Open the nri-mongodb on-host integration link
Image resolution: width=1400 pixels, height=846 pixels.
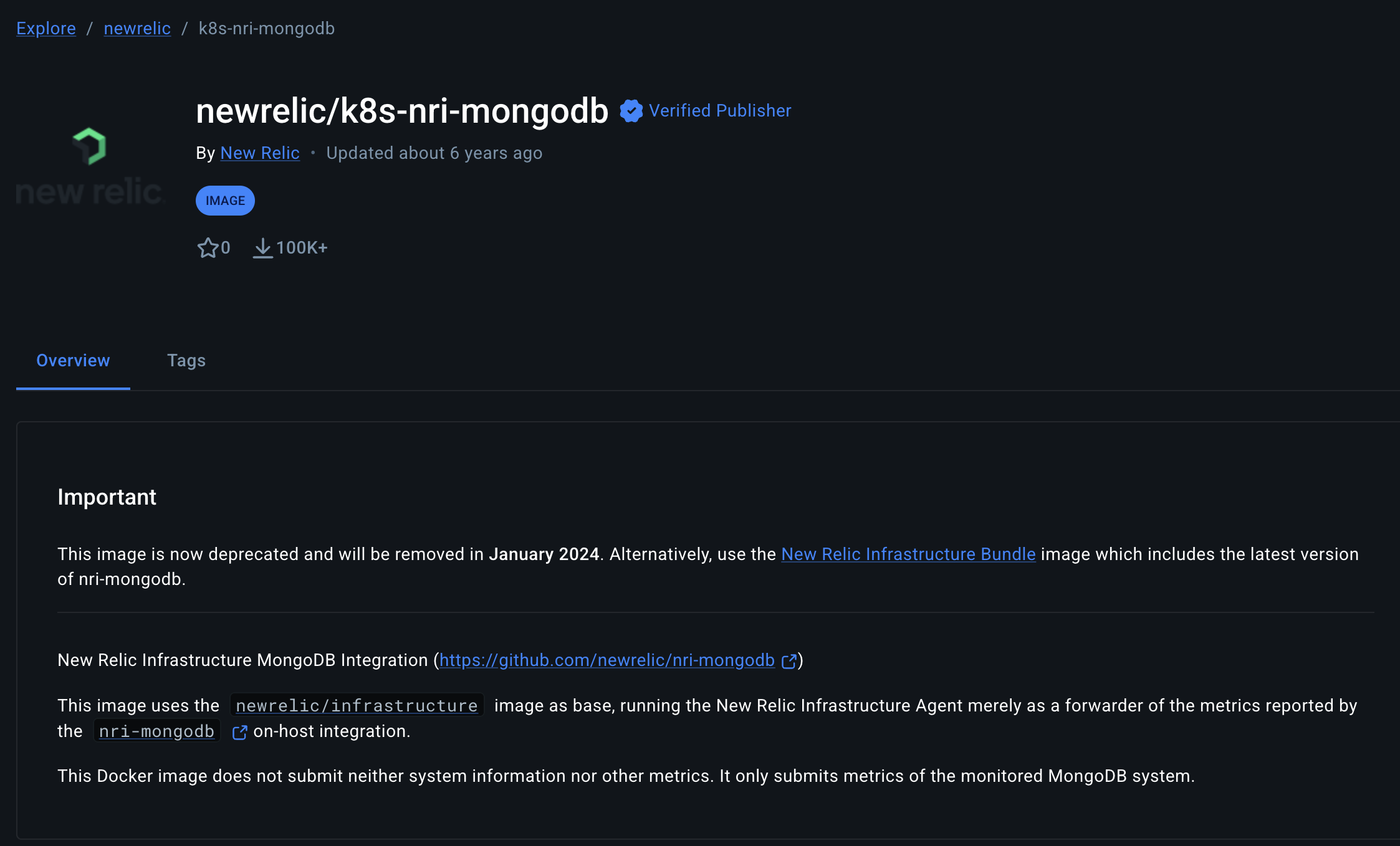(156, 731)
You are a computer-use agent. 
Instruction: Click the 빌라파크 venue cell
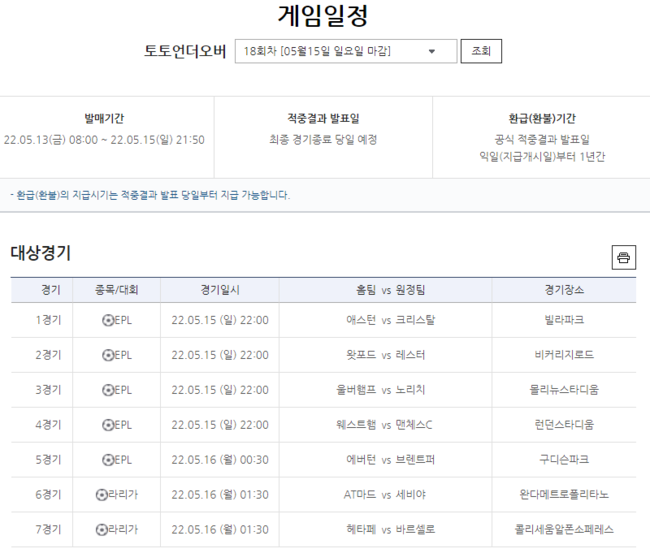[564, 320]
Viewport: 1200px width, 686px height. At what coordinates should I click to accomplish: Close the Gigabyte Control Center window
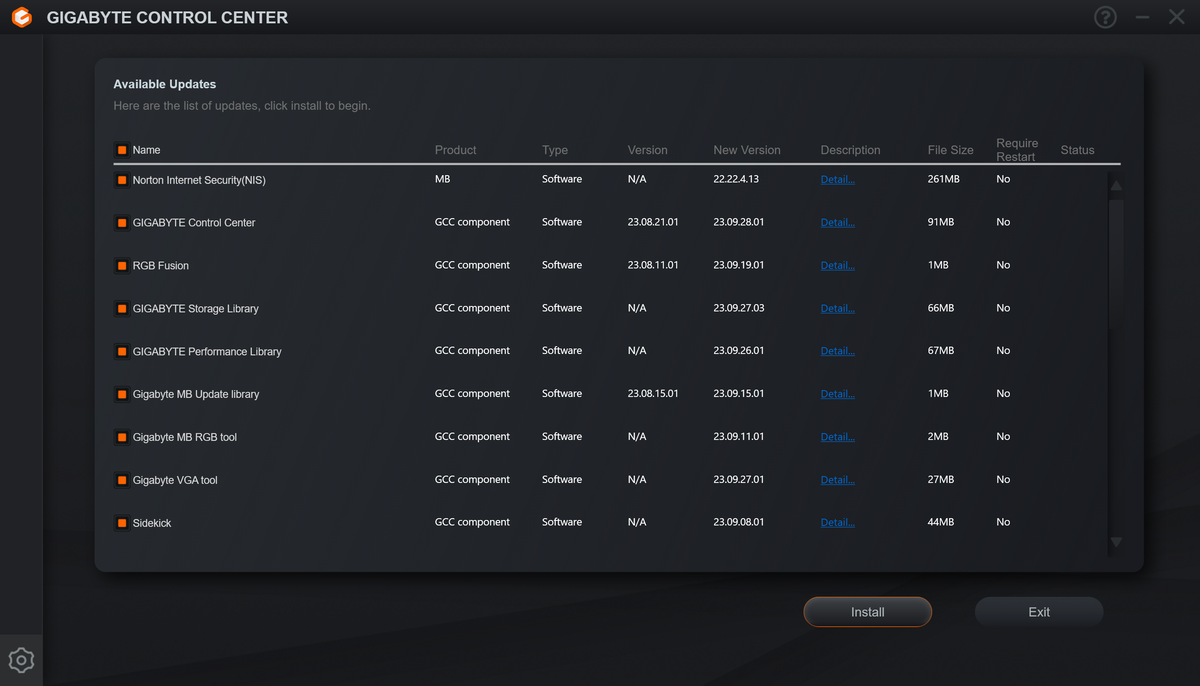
####
▶ [Given problem] Please convert all the records above into a numbered list, one line each, skipping blank lines and leaving out the pictures.

▶ [Answer for the task]
1. Open the nri-mongodb on-host integration link
2. Image resolution: width=1400 pixels, height=846 pixels.
3. (156, 731)
4. You are a computer-use agent. 
5. Instruction: Click the 빌라파크 venue cell
6. [564, 320]
7. Viewport: 1200px width, 686px height. At what coordinates should I click to accomplish: Close the Gigabyte Control Center window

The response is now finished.